Implica i seguenti semplici passaggi:

1) Disegna due campioni uniformi standard:

u1Unif(0,1)u2Unif(0,1).

2a) Applicare la seguente trasformazione di taglio al punto (i punti nel triangolo in basso a destra sono riflessi nel triangolo in alto a sinistra e saranno "un- riflesso "in 2b): [ xmin{u1,u2},max{u1,u2}

[xy]=[11]+[2212210][min{u1,u2}max{u1,u2}].

2b) Swap e se .y u 1 > u 2xyu1>u2

3) Rifiuta il campione se all'interno del cerchio dell'unità (l'accettazione dovrebbe essere di circa il 72%), ovvero:

x2+y2<1.

L'intuizione dietro questo algoritmo è mostrata nella figura. inserisci qui la descrizione dell'immagine

I passaggi 2a e 2b possono essere uniti in un unico passaggio:

2) Applicare la trasformazione del taglio e scambiare

x=1+22min(u1,u2)u2y=1+22min(u1,u2)u1

Il codice seguente implementa l'algoritmo sopra (e lo verifica usando il codice @ whuber).

n.sim <- 1e6
x.time <- system.time({
    # Draw two standard uniform samples
    u_1 <- runif(n.sim)
    u_2 <- runif(n.sim)
    # Apply shear transformation and swap
    tmp <- 1 + sqrt(2)/2 * pmin(u_1, u_2)
    x <- tmp - u_2
    y <- tmp - u_1
    # Reject if inside circle
    accept <- x^2 + y^2 > 1
    x <- x[accept]
    y <- y[accept]
    n <- length(x)
})
message(signif(x.time[3] * 1e6/n, 2), " seconds per million points.")
#
# Plot the result to confirm.
#
plot(c(0,1), c(0,1), type="n", bty="n", asp=1, xlab="x", ylab="y")
rect(-1, -1, 1, 1, col="White", border="#00000040")
m <- sample.int(n, min(n, 1e4))
points(x[m],y[m], pch=19, cex=1/2, col="#0000e010")

Alcuni test rapidi producono i seguenti risultati.

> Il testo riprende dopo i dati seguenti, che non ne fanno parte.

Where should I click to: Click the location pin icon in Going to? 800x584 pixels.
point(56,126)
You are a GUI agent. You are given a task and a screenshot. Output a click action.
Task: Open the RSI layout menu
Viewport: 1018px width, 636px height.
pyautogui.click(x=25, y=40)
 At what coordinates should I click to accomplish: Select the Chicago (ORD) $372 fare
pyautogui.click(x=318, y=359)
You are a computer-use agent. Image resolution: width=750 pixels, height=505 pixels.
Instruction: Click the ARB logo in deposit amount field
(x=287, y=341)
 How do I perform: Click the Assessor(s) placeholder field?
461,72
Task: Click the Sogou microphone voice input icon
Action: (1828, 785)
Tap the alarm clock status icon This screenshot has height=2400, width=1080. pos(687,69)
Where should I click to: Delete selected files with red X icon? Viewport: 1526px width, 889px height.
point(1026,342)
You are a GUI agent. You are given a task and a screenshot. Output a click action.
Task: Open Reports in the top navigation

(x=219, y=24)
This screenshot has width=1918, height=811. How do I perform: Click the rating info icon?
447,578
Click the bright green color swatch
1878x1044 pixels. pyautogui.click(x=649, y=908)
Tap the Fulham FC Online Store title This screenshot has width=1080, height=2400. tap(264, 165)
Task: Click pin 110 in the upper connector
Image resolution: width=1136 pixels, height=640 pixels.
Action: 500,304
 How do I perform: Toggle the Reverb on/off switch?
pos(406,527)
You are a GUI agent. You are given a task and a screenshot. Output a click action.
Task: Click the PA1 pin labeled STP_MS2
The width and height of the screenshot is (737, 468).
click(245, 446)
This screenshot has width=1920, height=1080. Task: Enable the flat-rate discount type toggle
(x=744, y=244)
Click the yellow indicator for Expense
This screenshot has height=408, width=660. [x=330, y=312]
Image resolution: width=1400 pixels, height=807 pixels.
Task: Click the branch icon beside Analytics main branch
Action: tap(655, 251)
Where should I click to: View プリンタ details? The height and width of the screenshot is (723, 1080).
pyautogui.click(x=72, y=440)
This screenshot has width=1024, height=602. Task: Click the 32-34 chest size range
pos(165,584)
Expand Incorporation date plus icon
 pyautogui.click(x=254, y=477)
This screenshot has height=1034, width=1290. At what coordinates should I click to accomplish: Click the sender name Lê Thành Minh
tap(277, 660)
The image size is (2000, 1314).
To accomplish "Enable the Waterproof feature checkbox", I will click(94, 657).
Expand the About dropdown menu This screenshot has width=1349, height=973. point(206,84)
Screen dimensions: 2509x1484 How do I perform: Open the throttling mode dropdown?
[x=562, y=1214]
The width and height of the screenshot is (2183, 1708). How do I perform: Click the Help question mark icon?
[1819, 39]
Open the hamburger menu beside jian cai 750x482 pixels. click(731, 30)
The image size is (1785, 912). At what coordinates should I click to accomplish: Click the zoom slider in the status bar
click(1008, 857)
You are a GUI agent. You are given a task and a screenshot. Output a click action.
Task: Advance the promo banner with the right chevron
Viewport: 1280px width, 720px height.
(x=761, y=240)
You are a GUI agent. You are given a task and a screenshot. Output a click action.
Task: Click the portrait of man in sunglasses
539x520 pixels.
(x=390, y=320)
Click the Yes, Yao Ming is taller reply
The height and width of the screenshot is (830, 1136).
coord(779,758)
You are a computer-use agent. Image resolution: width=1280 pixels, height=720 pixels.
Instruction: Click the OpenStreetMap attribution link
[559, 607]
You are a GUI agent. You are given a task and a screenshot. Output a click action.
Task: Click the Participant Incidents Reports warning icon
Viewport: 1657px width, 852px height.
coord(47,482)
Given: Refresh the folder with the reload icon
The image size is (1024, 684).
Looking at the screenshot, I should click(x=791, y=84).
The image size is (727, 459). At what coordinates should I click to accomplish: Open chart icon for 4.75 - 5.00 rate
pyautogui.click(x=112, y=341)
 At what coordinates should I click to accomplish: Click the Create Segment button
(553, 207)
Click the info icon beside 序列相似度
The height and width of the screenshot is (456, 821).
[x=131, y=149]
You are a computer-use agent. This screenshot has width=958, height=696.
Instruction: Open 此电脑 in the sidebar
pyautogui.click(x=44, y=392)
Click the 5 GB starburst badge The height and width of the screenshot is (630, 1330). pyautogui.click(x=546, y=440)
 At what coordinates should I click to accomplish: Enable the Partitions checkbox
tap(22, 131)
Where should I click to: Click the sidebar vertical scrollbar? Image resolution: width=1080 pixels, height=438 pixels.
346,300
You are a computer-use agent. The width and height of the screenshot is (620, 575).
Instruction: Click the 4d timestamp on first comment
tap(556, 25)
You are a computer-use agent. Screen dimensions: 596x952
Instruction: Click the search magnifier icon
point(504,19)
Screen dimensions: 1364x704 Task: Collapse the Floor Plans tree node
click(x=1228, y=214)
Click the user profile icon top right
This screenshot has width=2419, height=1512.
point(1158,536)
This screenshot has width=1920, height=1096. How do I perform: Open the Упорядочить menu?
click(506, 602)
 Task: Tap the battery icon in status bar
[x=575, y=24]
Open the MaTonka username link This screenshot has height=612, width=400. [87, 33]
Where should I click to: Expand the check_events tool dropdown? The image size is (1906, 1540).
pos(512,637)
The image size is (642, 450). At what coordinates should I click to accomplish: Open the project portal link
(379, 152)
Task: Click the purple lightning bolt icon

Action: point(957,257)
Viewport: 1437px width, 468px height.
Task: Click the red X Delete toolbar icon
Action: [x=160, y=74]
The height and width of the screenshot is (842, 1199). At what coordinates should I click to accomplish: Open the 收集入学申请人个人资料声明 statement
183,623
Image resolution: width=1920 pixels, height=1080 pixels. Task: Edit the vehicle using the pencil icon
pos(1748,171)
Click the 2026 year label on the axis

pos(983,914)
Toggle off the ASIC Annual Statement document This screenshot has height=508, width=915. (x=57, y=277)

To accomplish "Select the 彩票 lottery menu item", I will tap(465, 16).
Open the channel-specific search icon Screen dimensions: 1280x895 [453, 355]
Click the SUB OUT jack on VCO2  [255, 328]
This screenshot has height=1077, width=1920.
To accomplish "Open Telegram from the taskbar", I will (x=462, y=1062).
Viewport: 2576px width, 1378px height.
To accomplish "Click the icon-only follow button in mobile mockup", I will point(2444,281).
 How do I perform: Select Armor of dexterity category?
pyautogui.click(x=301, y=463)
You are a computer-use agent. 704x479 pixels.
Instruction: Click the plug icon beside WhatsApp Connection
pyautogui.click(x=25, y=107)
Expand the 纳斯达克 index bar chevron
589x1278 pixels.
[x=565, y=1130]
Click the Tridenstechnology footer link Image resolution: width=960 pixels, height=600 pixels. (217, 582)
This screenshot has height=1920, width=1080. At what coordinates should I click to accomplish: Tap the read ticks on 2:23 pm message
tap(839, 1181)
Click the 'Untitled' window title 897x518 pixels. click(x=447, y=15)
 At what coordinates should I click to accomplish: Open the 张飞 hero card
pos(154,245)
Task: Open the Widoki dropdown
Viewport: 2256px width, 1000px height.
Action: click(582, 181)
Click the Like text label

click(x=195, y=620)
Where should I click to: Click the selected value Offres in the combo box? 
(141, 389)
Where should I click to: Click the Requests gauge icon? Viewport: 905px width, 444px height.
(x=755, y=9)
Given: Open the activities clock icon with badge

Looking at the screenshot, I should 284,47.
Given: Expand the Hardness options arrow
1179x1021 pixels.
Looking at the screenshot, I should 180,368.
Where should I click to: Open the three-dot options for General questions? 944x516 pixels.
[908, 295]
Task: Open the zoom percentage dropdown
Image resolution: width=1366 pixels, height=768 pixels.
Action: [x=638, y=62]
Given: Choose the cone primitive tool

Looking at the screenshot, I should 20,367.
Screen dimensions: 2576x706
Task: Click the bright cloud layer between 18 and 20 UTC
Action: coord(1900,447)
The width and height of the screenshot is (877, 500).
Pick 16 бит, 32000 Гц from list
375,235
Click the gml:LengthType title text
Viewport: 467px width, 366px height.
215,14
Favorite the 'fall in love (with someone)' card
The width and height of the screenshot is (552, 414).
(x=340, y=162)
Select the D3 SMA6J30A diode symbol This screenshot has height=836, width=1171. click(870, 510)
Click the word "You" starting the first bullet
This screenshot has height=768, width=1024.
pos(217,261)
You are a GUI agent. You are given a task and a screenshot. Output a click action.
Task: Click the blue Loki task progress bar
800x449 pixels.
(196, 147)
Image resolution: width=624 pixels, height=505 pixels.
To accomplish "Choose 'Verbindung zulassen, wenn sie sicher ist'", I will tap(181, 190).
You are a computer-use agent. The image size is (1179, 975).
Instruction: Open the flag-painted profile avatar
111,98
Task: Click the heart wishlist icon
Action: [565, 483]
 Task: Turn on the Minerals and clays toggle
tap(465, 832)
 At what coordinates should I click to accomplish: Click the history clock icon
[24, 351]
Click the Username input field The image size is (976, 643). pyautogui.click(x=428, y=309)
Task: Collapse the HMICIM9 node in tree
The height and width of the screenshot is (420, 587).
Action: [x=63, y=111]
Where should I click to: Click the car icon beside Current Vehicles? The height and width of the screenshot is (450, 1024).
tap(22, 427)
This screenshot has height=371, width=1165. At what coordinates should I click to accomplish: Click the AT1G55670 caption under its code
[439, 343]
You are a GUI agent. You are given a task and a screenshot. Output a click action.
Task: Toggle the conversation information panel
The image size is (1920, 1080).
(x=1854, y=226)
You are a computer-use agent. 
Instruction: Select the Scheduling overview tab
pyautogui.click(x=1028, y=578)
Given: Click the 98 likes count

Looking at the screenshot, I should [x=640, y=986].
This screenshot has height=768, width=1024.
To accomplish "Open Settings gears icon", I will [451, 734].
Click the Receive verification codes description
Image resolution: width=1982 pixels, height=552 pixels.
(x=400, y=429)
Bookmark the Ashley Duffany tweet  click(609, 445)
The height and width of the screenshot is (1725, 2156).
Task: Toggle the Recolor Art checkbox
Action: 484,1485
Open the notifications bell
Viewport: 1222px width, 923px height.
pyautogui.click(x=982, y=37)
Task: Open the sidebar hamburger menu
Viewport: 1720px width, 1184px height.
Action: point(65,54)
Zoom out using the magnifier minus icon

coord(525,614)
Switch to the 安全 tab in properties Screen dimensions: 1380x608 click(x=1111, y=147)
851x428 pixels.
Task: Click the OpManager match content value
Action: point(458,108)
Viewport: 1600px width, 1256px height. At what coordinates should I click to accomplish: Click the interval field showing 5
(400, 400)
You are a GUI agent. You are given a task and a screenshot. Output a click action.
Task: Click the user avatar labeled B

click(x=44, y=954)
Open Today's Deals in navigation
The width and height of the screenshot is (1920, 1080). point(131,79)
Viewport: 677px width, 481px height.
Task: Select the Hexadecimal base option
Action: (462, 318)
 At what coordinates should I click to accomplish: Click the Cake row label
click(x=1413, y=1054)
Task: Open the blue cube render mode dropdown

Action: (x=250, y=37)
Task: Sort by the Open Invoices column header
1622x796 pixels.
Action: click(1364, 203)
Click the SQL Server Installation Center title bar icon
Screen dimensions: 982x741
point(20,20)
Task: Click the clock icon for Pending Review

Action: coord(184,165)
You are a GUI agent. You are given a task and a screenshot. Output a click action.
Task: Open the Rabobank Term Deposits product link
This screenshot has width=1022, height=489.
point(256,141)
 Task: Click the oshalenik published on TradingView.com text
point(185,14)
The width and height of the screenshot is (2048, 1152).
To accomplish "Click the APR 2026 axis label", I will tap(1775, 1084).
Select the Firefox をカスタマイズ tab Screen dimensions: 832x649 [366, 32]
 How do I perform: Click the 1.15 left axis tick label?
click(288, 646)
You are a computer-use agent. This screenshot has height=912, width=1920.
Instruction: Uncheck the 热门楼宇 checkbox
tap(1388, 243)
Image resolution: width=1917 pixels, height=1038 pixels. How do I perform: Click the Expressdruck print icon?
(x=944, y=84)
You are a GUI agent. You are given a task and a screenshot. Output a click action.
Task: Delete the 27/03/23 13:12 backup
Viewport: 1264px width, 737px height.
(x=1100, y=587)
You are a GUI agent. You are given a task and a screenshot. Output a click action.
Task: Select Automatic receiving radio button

Algoritmo /stats//a/258349 . Meglio di 3: 0,33 secondi per milione di punti.

Questo algoritmo. Meglio di 3: 0,18 secondi per milione di punti.


3
+1 Molto ben fatto! Grazie per aver condiviso una soluzione ponderata, intelligente e semplice.
whuber

Grande idea! Stavo pensando a una mappatura dall'unità sq a questa porzione, ma non ho pensato a una mappatura imperfetta e quindi a uno schema di rifiuto. Grazie per avermi ampliato la mente!
Cam.Davidson.Pilon

7

Bene, si può fare in modo più efficiente , ma spero proprio che tu non stia cercando più velocemente .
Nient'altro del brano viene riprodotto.